Literary magazine cover letters are different from the query letters you would write to a consumer magazine in that your piece for a literary magazine is already complete. But in some ways they are the same.
This advice is unique to this editor and to prose, but I’ll wager it covers a lot of things folks like to see in cover letters in general.
The no nos are easy: Don’t “Dear editor” me. Don’t say something like “most people think I’m drunk or on cocaine when they read my work.” And for God’s sake, do not say your writing is “picaresque,” or that it “redefines literature.” (I don’t know. This last one might be a personal thing. *twitches.*) These are all things that have appeared in this reading period, by the way.
With that said, here are the YES, DO THISes of cover letters:
Please customize your letter. The person reading your submission is a person. With a name.
Please give me something that tells me you have actually read my magazine and/or know something of what we like to publish.*
You don’t have to tell me about your story or essay, but in nonfiction it can be especially helpful.

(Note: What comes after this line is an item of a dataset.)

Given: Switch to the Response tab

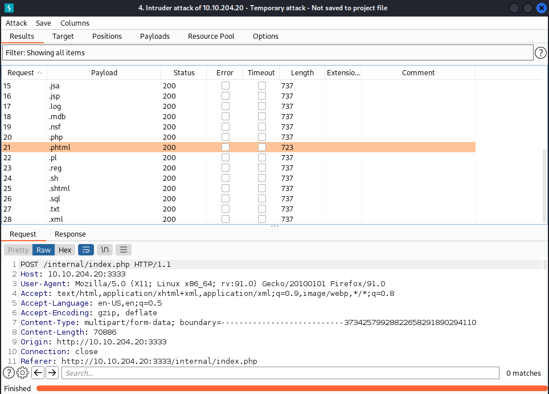Looking at the screenshot, I should tap(70, 234).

In fiction I find people have a terrible time summing up their own work.
Please tell me a little bit about yourself. This is not a bio in third person. This is one or two lines about your most recent publications, maybe.
With all of that said, here’s what my standard cover letter for a literary submission looks like:
Thank you for taking the time to read my submission. I admire X publication’s [insert unique feature here]

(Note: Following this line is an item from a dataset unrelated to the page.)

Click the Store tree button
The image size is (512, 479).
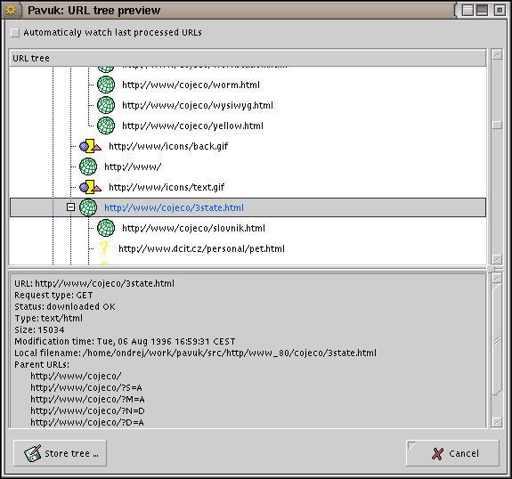point(60,453)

We met [XX HERE] and I was happy to hear that you [UNIQUE THING ABOUT THIS EDITOR YOU LIKE OR WHATEVER HERE.]
I’m a prose editor for the Tahoma Literary Review, and my fiction is most recently published [XXX here]. My nonfiction can be found [XX].
Thank you very much. I look forward to hearing back from you.
Yi Shun Lai
Generally, it follows very basic rules:
- Be concise.
- Be polite and human. Remember you’re writing to a person, not a ‘bot. I’m not a fan of the one-line “cover letters” for this reason: it looks like I’m screening for data points rather than reading for a good essay or story.
- Please don’t aggrandize your own work or style. That’s what I’m here for, should you publish with me, and your work should speak for itself, anyway.
- Remember that your job is to do honor* to the work you are presenting to me. So you shouldn’t, as a friend described it to me recently, feel icky or gross about it. Look at it as giving your work due credit. Start there and you won’t feel icky–doing honor to something is not the same as, um, pimping it.
Okay? In the end, I think it comes down to this: Where are you writing this letter from? Are you writing it from a position that says you want to put something new into this world of reading? Yes? Then put that foot forward.
Okay. Now. Go forth and write. TLR opens to submission again 1 January 2018. Until then, ask me any questions below.
*I stole this from Alex Maslansky, bookseller at Stories Books and Café in LA. I have used it a bajillion times and I’ll keep on using it. It makes sense.